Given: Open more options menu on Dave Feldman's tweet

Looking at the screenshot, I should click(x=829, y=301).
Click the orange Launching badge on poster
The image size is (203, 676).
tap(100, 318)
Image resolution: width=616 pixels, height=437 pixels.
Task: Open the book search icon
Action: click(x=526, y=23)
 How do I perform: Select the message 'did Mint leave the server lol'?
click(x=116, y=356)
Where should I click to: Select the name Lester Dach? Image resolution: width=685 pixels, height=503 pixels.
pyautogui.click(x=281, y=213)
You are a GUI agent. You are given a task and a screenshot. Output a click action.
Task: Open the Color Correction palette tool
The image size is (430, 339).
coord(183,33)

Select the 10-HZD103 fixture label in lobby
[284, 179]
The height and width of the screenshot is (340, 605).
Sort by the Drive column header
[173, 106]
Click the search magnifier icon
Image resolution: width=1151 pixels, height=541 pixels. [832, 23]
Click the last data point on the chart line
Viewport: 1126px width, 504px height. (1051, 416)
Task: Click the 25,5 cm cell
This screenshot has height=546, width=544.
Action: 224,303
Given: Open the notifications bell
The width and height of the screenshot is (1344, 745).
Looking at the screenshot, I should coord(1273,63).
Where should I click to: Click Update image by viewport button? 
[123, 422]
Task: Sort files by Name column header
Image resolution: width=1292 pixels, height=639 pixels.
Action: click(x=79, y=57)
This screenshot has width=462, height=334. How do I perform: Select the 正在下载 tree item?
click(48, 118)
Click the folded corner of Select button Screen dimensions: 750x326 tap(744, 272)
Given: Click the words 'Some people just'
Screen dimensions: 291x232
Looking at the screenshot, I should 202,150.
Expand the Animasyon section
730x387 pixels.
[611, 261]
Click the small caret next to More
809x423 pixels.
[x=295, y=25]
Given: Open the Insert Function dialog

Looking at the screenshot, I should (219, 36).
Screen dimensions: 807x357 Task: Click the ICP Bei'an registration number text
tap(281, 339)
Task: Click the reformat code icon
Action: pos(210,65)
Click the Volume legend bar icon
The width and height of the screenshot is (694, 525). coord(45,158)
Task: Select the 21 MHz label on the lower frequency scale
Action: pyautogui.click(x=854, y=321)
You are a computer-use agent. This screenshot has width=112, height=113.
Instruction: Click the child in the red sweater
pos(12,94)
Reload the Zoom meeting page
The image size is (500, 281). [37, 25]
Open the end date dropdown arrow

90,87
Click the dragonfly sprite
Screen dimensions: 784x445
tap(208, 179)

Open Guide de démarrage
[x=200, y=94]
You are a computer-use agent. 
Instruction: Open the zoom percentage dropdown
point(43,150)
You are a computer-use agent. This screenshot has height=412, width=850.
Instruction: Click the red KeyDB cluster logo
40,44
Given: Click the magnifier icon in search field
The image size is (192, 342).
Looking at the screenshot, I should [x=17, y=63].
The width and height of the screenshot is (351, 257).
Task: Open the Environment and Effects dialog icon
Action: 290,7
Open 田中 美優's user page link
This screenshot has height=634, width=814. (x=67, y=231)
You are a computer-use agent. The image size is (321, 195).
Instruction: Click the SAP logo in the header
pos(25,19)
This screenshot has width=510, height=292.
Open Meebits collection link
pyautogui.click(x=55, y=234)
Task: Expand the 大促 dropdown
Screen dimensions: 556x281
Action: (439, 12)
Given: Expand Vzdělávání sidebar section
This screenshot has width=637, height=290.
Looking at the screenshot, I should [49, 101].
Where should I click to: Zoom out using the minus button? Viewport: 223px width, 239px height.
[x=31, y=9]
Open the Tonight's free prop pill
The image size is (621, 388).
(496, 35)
————
Check each line of the data above for the word "agent" and copy the ones where it is found.

You are a GUI agent. You are given a task and a screenshot. Output a click action.
You are a computer-use agent. This screenshot has width=112, height=113.
You are a computer-use agent. 
You are a computer-use agent. This screenshot has height=412, width=850.
You are a computer-use agent. The image size is (321, 195).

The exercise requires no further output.